Page MenuHomePhabricator

Wiktionary Cognate Dashboard not updated
Open, MediumPublic

Description

New occurrence of this issue reported on Jully 3td, the current timestamp on https://wiktionary-analytics.wmcloud.org/Wiktionary_CognateDashboard/ indicates "last updated on: 2022-06-16" which means that the dashboard has not been updated for 2 weeks.

Event Timeline

GoranSMilovanovic renamed this task from Wiktionary Cognate Dashboard not update to Wiktionary Cognate Dashboard not updated.May 4 2020, 5:27 PM
GoranSMilovanovic moved this task from Wiktionary to Prioritized on the User-GoranSMilovanovic board.

Here it is:

Error in `row.names<-.data.frame`(`*tmp*`, value = value) : 
  duplicate 'row.names' are not allowed
Calls: rownames<- ... row.names<-.tbl_df -> NextMethod -> row.names<-.data.frame
In addition: Warning messages:
1: Setting row names on a tibble is deprecated. 
2: non-unique value when setting 'row.names': ‘character(0)’ 
Execution halted

Inspecting now.

Probable cause of the update failure: Wiktionary_CognateDashboard_UpdateProduction.R cannot find Wiktionaries encoded as

-210957740613563972

and

4182753792216835591

in the cgpa_title field of the cognate_wiktionary.cognate_pages in the cognate_wiktionary.cognate_sites table.

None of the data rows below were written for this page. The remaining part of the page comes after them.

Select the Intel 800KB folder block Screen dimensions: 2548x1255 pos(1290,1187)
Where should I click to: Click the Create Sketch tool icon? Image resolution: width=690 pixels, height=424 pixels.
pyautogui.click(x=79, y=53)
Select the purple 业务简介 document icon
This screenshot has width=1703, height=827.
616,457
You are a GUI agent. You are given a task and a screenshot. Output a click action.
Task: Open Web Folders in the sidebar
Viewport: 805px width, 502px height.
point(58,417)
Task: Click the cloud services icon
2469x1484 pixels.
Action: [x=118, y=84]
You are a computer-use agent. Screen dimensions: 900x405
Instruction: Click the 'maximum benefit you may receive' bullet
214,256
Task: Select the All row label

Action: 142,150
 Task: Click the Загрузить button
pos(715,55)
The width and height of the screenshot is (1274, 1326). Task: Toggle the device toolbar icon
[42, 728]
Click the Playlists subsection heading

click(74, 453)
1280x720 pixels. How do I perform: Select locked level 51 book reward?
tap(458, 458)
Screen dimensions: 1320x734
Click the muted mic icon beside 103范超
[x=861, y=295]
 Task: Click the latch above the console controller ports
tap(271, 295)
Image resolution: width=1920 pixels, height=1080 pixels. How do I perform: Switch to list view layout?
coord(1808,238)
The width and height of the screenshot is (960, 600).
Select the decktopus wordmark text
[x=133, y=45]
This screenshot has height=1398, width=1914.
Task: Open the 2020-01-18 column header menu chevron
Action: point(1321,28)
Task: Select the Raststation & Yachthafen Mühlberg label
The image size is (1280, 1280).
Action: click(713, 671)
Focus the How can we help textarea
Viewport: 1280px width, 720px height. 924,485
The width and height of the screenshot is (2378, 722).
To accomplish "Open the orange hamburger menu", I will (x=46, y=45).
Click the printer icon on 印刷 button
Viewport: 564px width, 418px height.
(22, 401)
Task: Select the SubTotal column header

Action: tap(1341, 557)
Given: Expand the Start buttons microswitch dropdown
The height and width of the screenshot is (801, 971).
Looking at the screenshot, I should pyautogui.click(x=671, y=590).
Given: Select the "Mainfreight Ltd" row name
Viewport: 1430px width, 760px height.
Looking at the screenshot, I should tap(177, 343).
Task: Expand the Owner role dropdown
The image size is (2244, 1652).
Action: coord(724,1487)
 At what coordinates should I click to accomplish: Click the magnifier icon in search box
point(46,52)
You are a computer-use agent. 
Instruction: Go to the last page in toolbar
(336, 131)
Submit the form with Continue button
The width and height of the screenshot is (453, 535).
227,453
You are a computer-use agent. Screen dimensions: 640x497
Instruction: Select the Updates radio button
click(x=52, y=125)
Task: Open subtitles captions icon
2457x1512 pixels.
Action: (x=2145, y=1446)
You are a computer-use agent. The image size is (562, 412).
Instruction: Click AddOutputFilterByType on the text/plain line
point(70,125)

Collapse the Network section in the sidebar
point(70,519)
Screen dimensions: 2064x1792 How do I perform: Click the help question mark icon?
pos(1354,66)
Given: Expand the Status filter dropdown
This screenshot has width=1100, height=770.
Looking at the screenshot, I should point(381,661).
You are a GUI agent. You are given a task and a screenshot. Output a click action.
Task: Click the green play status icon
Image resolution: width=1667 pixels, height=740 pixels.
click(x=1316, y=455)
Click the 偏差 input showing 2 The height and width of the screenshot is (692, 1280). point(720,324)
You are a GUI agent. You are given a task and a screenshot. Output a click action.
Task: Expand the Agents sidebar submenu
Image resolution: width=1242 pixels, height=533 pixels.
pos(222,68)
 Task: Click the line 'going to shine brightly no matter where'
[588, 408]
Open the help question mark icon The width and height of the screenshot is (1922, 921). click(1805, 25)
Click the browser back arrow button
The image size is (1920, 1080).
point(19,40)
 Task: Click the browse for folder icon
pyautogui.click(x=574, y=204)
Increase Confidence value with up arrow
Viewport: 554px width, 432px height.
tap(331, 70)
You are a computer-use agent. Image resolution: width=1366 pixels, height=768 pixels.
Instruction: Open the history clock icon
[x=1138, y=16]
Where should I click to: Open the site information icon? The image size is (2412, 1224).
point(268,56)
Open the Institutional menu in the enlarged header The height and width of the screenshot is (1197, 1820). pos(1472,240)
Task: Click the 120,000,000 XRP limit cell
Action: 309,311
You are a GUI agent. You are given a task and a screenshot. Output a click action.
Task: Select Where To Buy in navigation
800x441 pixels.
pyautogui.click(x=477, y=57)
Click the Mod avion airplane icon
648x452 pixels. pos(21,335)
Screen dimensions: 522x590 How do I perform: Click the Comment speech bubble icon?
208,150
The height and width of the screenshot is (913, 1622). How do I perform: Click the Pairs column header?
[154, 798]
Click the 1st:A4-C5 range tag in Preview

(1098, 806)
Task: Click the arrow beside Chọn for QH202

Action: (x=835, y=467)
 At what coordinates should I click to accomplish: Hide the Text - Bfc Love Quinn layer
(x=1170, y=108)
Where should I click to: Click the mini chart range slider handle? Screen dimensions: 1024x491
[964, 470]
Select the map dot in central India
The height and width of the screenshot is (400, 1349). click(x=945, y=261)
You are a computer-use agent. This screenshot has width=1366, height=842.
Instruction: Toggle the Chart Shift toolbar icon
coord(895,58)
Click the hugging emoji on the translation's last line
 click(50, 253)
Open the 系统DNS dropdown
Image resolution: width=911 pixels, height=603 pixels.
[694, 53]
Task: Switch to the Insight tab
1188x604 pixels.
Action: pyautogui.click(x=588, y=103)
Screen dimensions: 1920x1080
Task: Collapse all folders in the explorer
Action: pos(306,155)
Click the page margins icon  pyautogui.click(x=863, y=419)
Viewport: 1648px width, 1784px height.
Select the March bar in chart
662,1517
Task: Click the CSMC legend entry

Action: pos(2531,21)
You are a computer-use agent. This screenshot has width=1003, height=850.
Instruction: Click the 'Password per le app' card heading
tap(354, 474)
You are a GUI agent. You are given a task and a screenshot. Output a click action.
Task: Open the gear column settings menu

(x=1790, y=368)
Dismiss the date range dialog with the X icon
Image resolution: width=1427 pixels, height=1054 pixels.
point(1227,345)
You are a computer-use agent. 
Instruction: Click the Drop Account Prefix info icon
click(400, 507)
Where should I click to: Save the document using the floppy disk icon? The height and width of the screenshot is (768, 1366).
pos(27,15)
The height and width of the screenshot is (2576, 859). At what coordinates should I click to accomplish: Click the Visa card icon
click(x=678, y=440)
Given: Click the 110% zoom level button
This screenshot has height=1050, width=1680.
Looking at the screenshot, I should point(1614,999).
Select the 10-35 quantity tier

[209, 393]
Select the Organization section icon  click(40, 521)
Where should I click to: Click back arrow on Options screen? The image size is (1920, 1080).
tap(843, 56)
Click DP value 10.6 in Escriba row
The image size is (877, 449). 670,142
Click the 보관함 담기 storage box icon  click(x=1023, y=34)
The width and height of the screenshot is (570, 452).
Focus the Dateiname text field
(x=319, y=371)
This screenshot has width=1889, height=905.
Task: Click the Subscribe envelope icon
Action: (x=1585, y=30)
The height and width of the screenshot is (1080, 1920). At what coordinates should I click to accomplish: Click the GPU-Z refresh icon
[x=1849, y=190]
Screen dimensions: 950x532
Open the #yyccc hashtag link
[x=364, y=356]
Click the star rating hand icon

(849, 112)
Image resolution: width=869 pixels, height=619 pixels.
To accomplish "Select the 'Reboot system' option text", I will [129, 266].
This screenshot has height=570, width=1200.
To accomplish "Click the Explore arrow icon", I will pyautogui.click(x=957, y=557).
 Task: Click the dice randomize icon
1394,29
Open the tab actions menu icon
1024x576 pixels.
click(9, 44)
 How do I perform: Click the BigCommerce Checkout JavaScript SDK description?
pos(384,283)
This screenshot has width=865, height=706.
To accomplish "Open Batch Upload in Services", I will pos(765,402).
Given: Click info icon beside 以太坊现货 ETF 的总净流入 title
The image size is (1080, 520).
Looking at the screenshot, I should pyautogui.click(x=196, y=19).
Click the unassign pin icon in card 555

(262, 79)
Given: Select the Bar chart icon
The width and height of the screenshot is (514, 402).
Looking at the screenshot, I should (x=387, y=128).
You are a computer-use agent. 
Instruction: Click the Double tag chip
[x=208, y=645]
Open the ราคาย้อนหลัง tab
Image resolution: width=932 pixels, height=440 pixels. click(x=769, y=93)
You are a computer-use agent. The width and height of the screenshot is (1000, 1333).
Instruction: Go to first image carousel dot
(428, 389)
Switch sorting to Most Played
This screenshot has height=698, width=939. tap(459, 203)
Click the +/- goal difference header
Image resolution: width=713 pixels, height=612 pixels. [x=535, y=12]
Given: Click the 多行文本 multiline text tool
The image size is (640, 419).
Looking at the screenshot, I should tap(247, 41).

@Addshore You might be interested to take a look at this?

Intermediary fix applied; running the update cycle manually now; monitoring.

Update Mon May 4 19:52:42 UTC 2020:

  • Manual back-end update completed;
  • waiting for the Dashboard update to fetch new data;
  • monitoring.

Update Tue May 5 08:22:31 UTC 2020

  • dashboard slow to pick-up the changes;
  • change public path to: /srv/published/datasets/...;
  • monitoring.

Update Tue May 5 15:07 CET 2020:

  • the dashboard update stamp is not updated yet: Last updated on: 2020-04-08 07:26:18 UTC;
  • the public datasets timestamp, however, is updated;
  • known problems with {curl} from R; inspecting now;
  • the update cycle is stable, checked.

Update Tue May 5 20:47 CET 2020:

  • current dashboard update timestamp is now matched correctly: Last updated on: 2020-05-05 07:27:02 UTC
  • Q: Why does it take so much time for our curl calls from CloudVPS to grab the updated datasets and the update timestamp?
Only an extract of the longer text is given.